WATER, BLOOD AND WINE
Jonah Walker
Inspired by many old fairy and folktales of Scottish folklore, Water, Blood and Wine injects the quality of those tales with open longing for queer love and dreams of escape to a safe place.
STARING INTO SPACE
Lucy Maughan
Slate is a town famous for its UFO and supernatural sightings. Ace visits the alien museum to find clues about the disappearance of her friend Dani, with the help (or hindrance) of her companion, a giant millipede that feeds her anxious and intrusive thoughts.
IN GOOD FAITH
Lizzie Mikietyn
A graphic novel about the ways in which people’s religious beliefs shape their view of right and wrong and, in turn, how that’s playing out across the American political landscape today. The author’s three trips will document visits and conversations with evangelical Christians.

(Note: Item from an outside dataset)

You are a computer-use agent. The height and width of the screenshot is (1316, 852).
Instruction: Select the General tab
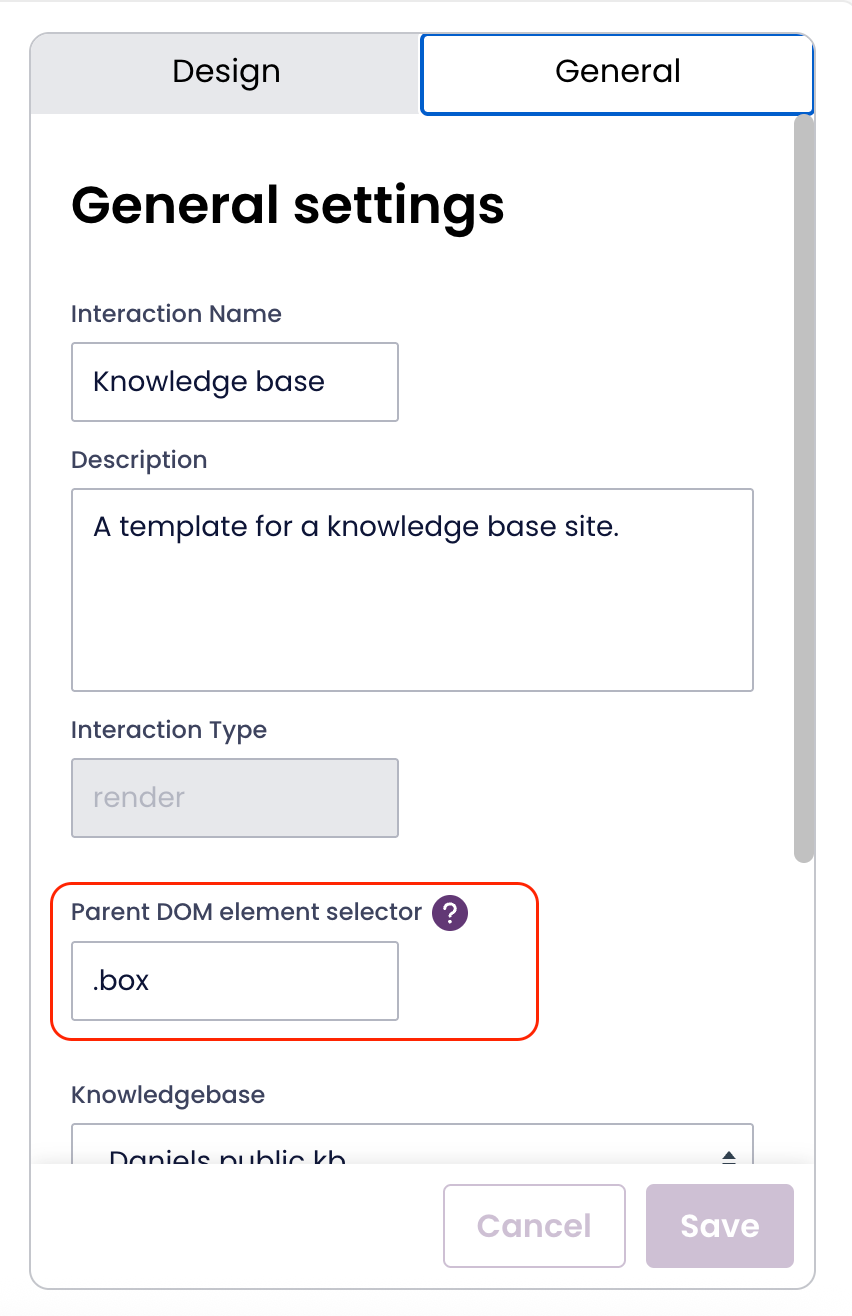click(x=617, y=72)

FRANCIS BACON: THE BLACK TRIPTYCH
Graham Johnstone
A graphic biography of painter Francis Bacon begins on the eve of the opening of his major Paris retrospective. The next morning, his muse, George, is found dead. Johnstone channels Bacon’s inspiration, imagery and multiple perspectives through the events of a pivotal 24 hours.
YAFA
Leina Elgohari
Born in Jaffa, Palestine, in 1940, the author’s mother is only now sharing her experiences. The author aims to reach out those who may not view themselves political but find themselves navigating political circumstances, and to use the graphic novel format as a way to explore truth and reconciliation.
BONE BROTH
Alexander Taylor
A coming-of-age queer thriller, following Ash, a young transmasculine queer person, starting his first job in a ramen shop. As he begins to learn the process of making bone broth ramen, he suddenly finds himself caught up in how to cover up the death of his boss after a staff party.
SATURDAY SOUP DAYS
Charlotte Bailey
A child’s Saturday was a day to rehearse what freedom could look, feel and be like. As the author collects stories of her grandparents’ Saturdays, she sees a generation who came together order to survive in a hostile environment. As we face new crises and frontiers today, she shows that we too must do it together.
WOLVES
Chris King
Two twelve-year-old boys set out spend their pocket money in the amusement arcades of Scarborough, the day after a pack of wolves have been euthanized following their escape from the local zoo. During their journey, they encounter the harsh truth of growing up in a small seaside town.